# Original Scraper File
Before realizing that Glottolog provides a link to the relevant Wikipedia page for a given language, I began writing my web scraper to obtain information from the language pages listed in Wikipedia's https://en.wikipedia.org/wiki/List_of_language_names page. This page provides a list of commonly known languages and their links, but does not provide pages for a complete list of languages. 

In [3]:
import pandas as pd 
import requests
import unicodedata
from tqdm import tqdm
from bs4 import BeautifulSoup

In [5]:
# Links to the pages for each language, scraped from Wikipedia:
    # def get_links(): 
    #     response = requests.get('https://en.wikipedia.org/wiki/List_of_language_names')
    #     soup = BeautifulSoup(response.content, 'html.parser')
    #     links = soup.find_all('a')
    #     # links = [link.get('href') for link in links if (link.get('title') is not None) and ('language' in link.get('title'))]
    #     links = [link.get('href') for link in links if (link.get('title') is not None)]
    #     # links = [link for link in links if link.endswith('_language')]
    #     links = ["https://en.wikipedia.org"+link for link in links]
    #     return links

#Updated Solution: Links to the pages for each language, scraped from Glottolog: 
glottolog_info = pd.read_csv('../csv_files/glottolog_data.csv')

In [6]:
# The following function finds the index of the headers in the infobox of the Wikipedia page for a given language, allowing 
# us to extract the information we need from the page using the headers as keys.
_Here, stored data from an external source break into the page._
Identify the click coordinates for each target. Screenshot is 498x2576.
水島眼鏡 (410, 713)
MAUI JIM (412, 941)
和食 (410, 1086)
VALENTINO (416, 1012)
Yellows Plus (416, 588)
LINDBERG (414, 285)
def find_index_of_headers(url):
    response        = requests.get(url)
    content         = response.content
    parser          = BeautifulSoup(content, 'html.parser')
    table           = parser.find('table', {'class': 'infobox'})
    included_headers = {}
    
    for i in range(0, len(table.find_all('th', {'class': 'infobox-label'}))):
        included_headers[unicodedata.normalize('NFKD', table.find_all('th', {'class': 'infobox-label'}).__getitem__(i).getText())] = i
    return included_headers


urls = glottolog_info['Wikipedia_Url'].astype(str)

In [None]:
# The following code block scrapes the Wikipedia pages for each language in the list of links, extracting the information

import requests
from requests.adapters import HTTPAdapter
from urllib3.util.retry import Retry

data = []
errors = []

for url in tqdm(urls): 
    # try: 
        # lang = url.split('/')[-1]

        # print(requests.get(url).status_code)
        # print(url)

        session = requests.Session()
        retry = Retry(connect=3, backoff_factor=0.5)
        adapter = HTTPAdapter(max_retries=retry)
        session.mount('http://', adapter)
        session.mount('https://', adapter)

        if url == 'nan':
             continue
        if str(url).startswith('/wiki/'):
             url = 'https://en.wikipedia.org' + str(url)
        if requests.get(str(url)).status_code != 200:
             continue
        response = session.get(str(url))

        content         = response.content
        parser          = BeautifulSoup(content, 'html.parser')
        table           = parser.find('table', {'class': 'infobox'})

        if table == None:
             print("No table found ", url)
             continue

        header_indices  = find_index_of_headers(url)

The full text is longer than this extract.